Il problema maggiore nel quale s’incorre automaticamente quando si usano tempi di esposizione così brevi, è che viene ridotta di molto la quantità di luce che raggiunge il sensore. Per contrastare questo fenomeno, è possibile aumentare la sensibilità ISO e/o aprire di più il diaframma, a meno che non ci si trovi in un luogo molto luminoso e quindi basterà una minima variazione degli altri parametri.

L’altra faccia della medaglia è costituita da un vantaggio non indifferente: con tempi di esposizione rapidi difficilmente scatteremo foto mosse.

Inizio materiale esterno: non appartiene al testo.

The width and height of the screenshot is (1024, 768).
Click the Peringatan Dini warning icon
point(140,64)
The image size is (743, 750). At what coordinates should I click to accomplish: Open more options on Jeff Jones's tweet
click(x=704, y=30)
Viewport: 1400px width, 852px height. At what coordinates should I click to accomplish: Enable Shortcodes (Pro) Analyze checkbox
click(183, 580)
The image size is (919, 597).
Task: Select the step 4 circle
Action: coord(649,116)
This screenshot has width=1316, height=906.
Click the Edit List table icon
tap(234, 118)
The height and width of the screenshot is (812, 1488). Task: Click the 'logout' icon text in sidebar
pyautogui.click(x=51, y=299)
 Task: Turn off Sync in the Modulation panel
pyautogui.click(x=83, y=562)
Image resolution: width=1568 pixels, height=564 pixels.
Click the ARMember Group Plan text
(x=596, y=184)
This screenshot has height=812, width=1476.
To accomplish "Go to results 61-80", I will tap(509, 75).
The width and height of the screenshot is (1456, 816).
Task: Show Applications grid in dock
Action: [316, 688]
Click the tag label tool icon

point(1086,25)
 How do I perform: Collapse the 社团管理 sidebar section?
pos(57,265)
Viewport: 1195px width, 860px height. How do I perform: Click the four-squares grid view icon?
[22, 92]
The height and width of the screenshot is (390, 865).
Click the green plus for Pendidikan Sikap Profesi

I tempi lunghi, invece, sono molto gettonati nella fotografia notturna perché hanno il merito di aumentare la quantità di luce che può raggiungere il sensore. Da ciò s’intravede una delle ragioni per cui il fotografo potrebbe scegliere un tempo lungo rispetto ad uno breve: trovarsi in situazioni di scarsa luminosità.
Ma spesso, nella scelta, può giocare un ruolo dominante l’effetto che si vuole ottenere, il cosiddetto: motion blur, ovvero la sfocatura del movimento. Quando l’otturatore rimane aperto per un tempo “lungo”, il sensore registra tutto quello che succede durante il tempo di esposizione. Questo effetto può essere fastidioso se vogliamo fare una foto nitida e non riusciamo a tenere la fotocamera abbastanza stabile (foto “mossa”).
Può però essere usato appositamente per creare effetti particolari: esempio tipico sono le foto notturne in strada, dove vediamo i fari delle auto che lasciano una scia, oppure l’effetto dell’acqua in movimento.
Quindi, in questo caso, il tempo lungo viene impiegato per conferire allo scatto una sensazione di dinamicità compensando in questo modo la staticità della fotografia in sé. Può essere utilizzato, appunto, per far percepire il movimento di un soggetto.
Ovviamente, se il mosso è l’effetto da contrastare, un buon treppiede è fondamentale.